#### TO DO:
Between the line containing "StepGeom_Point (320, 355)" and the line containing "Philanthropy (375, 254)" lies a run of lines; give that run again exactly, with both of those lines, and nothing else from the entries below.
========================================
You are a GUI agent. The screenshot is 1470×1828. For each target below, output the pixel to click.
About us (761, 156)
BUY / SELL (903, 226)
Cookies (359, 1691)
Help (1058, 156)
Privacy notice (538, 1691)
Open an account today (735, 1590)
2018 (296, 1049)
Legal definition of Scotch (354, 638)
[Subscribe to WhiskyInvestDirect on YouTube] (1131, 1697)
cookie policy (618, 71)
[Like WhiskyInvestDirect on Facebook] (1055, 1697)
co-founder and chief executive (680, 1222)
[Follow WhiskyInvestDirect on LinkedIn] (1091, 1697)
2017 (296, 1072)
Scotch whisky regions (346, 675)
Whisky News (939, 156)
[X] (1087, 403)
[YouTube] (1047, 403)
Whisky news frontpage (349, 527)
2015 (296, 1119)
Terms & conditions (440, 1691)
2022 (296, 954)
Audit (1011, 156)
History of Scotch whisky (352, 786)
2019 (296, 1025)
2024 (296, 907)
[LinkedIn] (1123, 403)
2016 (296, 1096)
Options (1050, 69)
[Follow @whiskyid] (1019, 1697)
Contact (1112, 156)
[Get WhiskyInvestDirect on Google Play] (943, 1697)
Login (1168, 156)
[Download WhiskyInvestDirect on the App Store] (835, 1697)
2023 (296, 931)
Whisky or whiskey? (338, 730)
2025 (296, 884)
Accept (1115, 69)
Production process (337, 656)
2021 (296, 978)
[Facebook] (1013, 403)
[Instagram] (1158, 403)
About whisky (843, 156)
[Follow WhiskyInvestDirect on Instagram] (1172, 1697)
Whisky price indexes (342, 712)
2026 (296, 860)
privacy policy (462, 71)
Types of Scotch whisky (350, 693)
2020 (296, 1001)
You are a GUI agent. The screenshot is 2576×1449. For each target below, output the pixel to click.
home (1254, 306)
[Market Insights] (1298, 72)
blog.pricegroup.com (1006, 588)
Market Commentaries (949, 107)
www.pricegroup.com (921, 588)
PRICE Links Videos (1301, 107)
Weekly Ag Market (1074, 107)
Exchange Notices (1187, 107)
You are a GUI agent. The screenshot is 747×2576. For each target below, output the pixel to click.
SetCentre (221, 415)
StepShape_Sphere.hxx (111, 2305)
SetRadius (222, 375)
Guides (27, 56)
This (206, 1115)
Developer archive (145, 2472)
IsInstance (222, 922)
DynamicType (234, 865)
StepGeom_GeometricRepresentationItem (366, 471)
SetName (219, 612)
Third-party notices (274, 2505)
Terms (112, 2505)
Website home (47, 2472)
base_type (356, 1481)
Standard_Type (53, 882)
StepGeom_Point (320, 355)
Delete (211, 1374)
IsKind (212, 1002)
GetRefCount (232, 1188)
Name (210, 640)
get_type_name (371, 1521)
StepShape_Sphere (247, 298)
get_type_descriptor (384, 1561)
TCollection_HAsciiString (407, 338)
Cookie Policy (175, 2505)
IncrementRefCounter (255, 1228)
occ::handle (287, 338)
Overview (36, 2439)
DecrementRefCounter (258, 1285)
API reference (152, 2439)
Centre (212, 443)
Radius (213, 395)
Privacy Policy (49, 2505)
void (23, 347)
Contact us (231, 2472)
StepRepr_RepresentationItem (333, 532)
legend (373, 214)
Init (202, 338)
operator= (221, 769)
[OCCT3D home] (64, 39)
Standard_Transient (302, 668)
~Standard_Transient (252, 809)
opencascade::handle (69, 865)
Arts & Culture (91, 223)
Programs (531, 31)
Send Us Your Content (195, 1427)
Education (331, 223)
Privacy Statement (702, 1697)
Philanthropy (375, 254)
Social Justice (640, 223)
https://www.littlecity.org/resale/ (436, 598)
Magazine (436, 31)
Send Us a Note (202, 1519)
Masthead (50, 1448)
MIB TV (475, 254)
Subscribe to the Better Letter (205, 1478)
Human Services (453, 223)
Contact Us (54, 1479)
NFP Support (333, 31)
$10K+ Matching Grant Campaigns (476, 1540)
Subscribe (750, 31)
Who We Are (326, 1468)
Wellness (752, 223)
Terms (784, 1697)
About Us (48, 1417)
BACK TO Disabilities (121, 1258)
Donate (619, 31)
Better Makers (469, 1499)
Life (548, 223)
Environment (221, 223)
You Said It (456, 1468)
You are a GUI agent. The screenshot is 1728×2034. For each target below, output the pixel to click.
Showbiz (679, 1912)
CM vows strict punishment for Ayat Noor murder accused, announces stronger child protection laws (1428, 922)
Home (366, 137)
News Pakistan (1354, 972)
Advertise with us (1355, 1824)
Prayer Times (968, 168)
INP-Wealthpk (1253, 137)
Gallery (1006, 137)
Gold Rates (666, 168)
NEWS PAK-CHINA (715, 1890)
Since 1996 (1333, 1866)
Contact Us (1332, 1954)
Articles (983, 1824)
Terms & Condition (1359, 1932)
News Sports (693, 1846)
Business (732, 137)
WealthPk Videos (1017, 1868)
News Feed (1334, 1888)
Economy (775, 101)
========================================
#### EXERCISE SOLUTION:
StepGeom_Point (320, 355)
Delete (211, 1374)
IsKind (212, 1002)
GetRefCount (232, 1188)
Name (210, 640)
get_type_name (371, 1521)
StepShape_Sphere (247, 298)
get_type_descriptor (384, 1561)
TCollection_HAsciiString (407, 338)
Cookie Policy (175, 2505)
IncrementRefCounter (255, 1228)
occ::handle (287, 338)
Overview (36, 2439)
DecrementRefCounter (258, 1285)
API reference (152, 2439)
Centre (212, 443)
Radius (213, 395)
Privacy Policy (49, 2505)
void (23, 347)
Contact us (231, 2472)
StepRepr_RepresentationItem (333, 532)
legend (373, 214)
Init (202, 338)
operator= (221, 769)
[OCCT3D home] (64, 39)
Standard_Transient (302, 668)
~Standard_Transient (252, 809)
opencascade::handle (69, 865)
Arts & Culture (91, 223)
Programs (531, 31)
Send Us Your Content (195, 1427)
Education (331, 223)
Privacy Statement (702, 1697)
Philanthropy (375, 254)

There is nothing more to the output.